…es sagt der Hörer göttlicher Rede, der des Allmächtigen Offenbarung sieht, dem die Augen geöffnet werden, wenn er niederkniet:…
Num 24,4
Hier ist ein Link für den Kontext des Verses, zur Lutherbibel 1984.
Segen und Fluch
Hier zunächst einmal der ummittelbare Kontext, damit wir einen vollständigen Satz vor uns haben. Der Satz hat es in sich (Num 24, 2b-6):
Und der Geist Gottes kam auf ihn und er hob an mit seinem Spruch und sprach: Es sagt Bileam, der Sohn Beors, es sagt der Mann, dem die Augen geöffnet sind; es sagt der Hörer göttlicher Rede, der des Allmächtigen Offenbarung sieht, dem die Augen geöffnet werden, wenn er niederkniet:
Wie fein sind deine Zelte, Jakob, und deine Wohnungen, Israel!
Wie die Täler, die sich ausbreiten,
wie die Gärten an den Wassern,
wie die Aloebäume, die der HERR pflanzt,
wie die Zedern an den Wassern.
Kein Israelit ist es, der da spricht und segnet. Bileam ist Moabiter, Angehöriger eines mit Israel verfeindeten Volks. Dennoch ist er mächtiger Prophet des Herrn. Unser Vers charakterisiert ihn: der Mann, dem die Augen geöffnet sind; der Hörer göttlicher Rede, der des Allmächtigen Offenbarung sieht, dem die Augen geöffnet werden, wenn er niederkniet.
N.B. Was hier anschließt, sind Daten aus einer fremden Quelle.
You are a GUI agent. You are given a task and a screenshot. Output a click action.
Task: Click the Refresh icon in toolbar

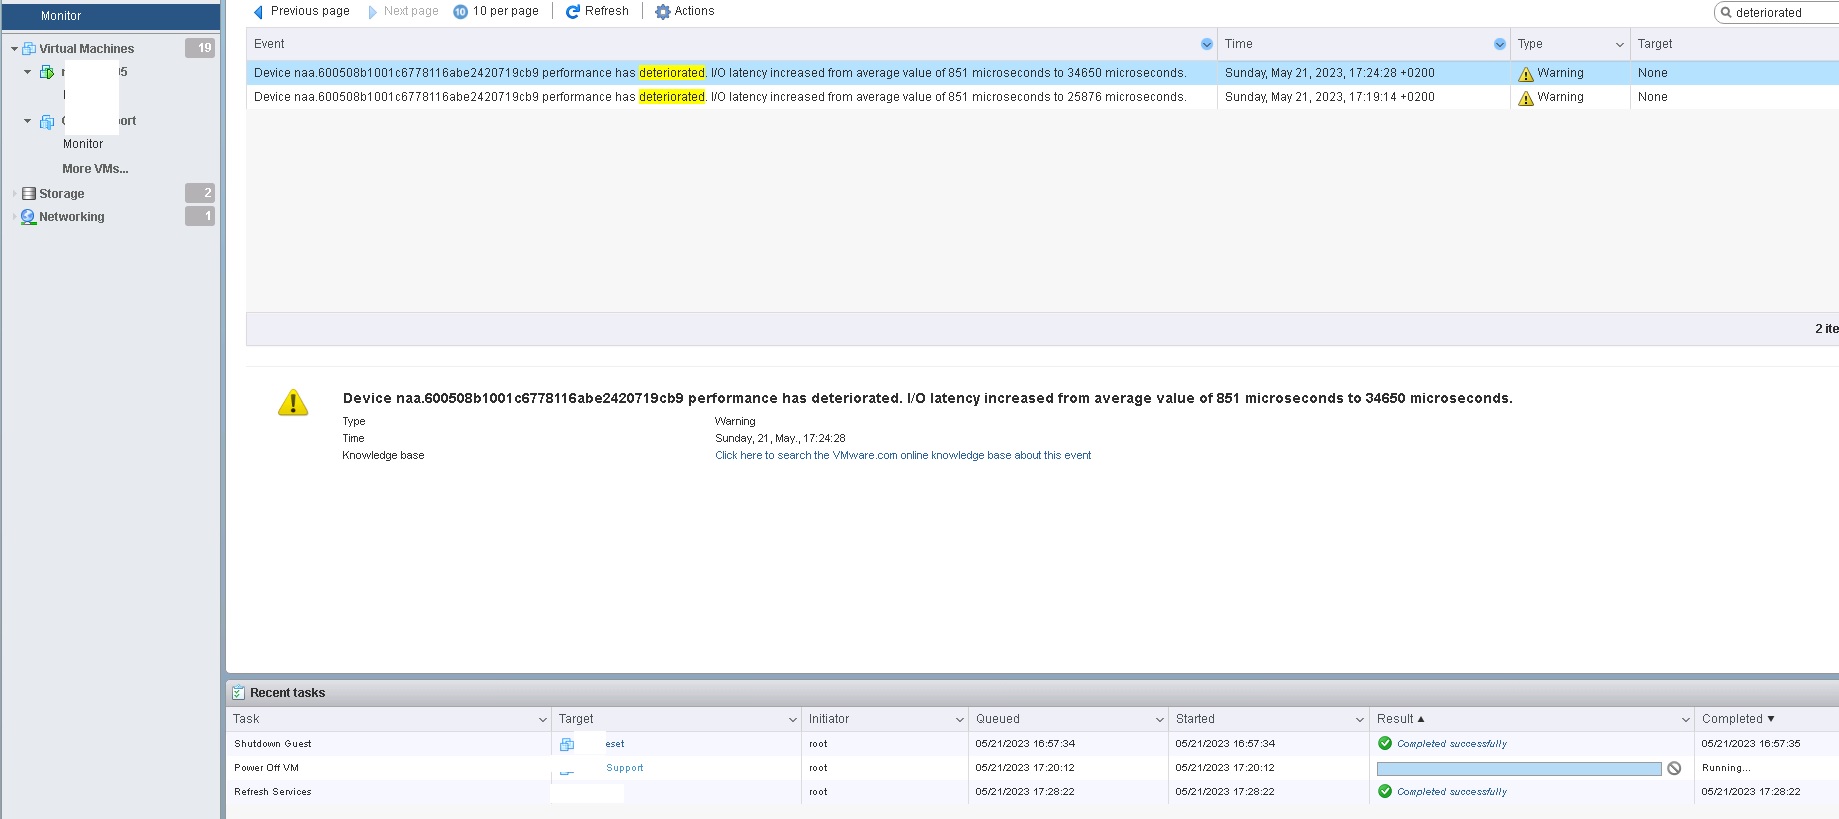[x=573, y=12]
Ich will eine recht lange Geschichte kurz erzählen. Balak, König der Moabiter, sieht sich einer tödlichen Bedrohung gegenüber. Die zwölf Stämme Israels sind in sein Land eingefallen, zahlenmäßig und militärisch weit überlegen. Er ruft Bileam, den moabitischen Propheten des Herrn. Bileam soll die Israeliten verfluchen und damit entscheidend schwächen, wünscht sich Balak. Vielleicht kann er sie dann schlagen. Wen Bileam segnet, der ist gesegnet, wem er flucht, der ist verflucht, so sagt es der König.
Gott lässt das nicht zu. Der Prophet will den Willen des Herrn zu tun, und dieser will Segen für Israel. Am Ende dreier Versuche Balaks, den Fluch doch noch zu realisieren, verbunden jeweils mit groß angelegten Opfergaben, segnet Bileam das Volk Israel feierlich. Balak steht ohnmächtig daneben.
Mir springt in dieser Geschichte Bileam ins Auge. Obwohl von einem Menschen gesprochen, haben sein Segen und Fluch eigenständige Kraft, so wie der Segen, der Isaak irrtümlich dem Jakob zuspricht. Der Wille des Herrn ist dem Bileam unmittelbar zugänglich. So sagt es unser Vers. Wie mag Bileam sich gefühlt haben, als er mit diesen Worten von sich selbst sprach? Gott macht die Kraft, die er Bileam gab, nicht wirkungslos. Er bringt er seinen Propheten dazu, sie zum Segen Israels einzusetzen.
Die Geschichte enthält vielleicht die Erinnerung an eine Zeit, als Gott der Herr nicht selbstverständlich Gott Israels war. Balak, der Moabiterkönig, sucht mit einem Opfer die Hilfe des Herrn gegen die Isrealiten. Allein das schon ist auffällig. Und Bileam kann den erbetenen Fluch nicht aussprechen, weil er den Willen Gottes tun will. Zuvor hatte Mose Gott den Herrn bei den Midianitern kennengelernt, am Berg Horeb, wo sein Schwiegervater Priester war.
Bileam ist Moabiter, aber dennoch erinnert mich seine Beziehung zu Gott einige Momente lang an die von Moses. Gott tut was er will und sucht sich dazu, wen er will. Bileams Ende ist tragisch. Er, der zu jedem Zeitpunkt den Willen des Herrn tun wollte, wird beim Genozid an den Midianitern getötet (Num 31,8), Zum Genozid siehe BdW 18/2024 und die Verweise dort).
Bileams Segensworte haben im Judentum große Bedeutung. Mit ihrem Beginn setzt das Ma tovu, ein, eines der großen Gebete im Judentum. Das Ma tovu ist Lobpreis und drückt Ehrfurcht aus vor den Stätten der Anbetung. Hier ist die Vertonung durch Paul Wilbur mit einer bekannten Melodie.
Am 4. August ist Israelsonntag. In diesem Blog steht am Ende jeder Betrachtung eine Bitte um Segen. Dieses Mal gilt sie dem jüdischen Volk, etwas anderes kann ich gar nicht aufschreiben… Der Herr sei mit seinem Volk und geleite es sicher durch eine dunkle Zeit!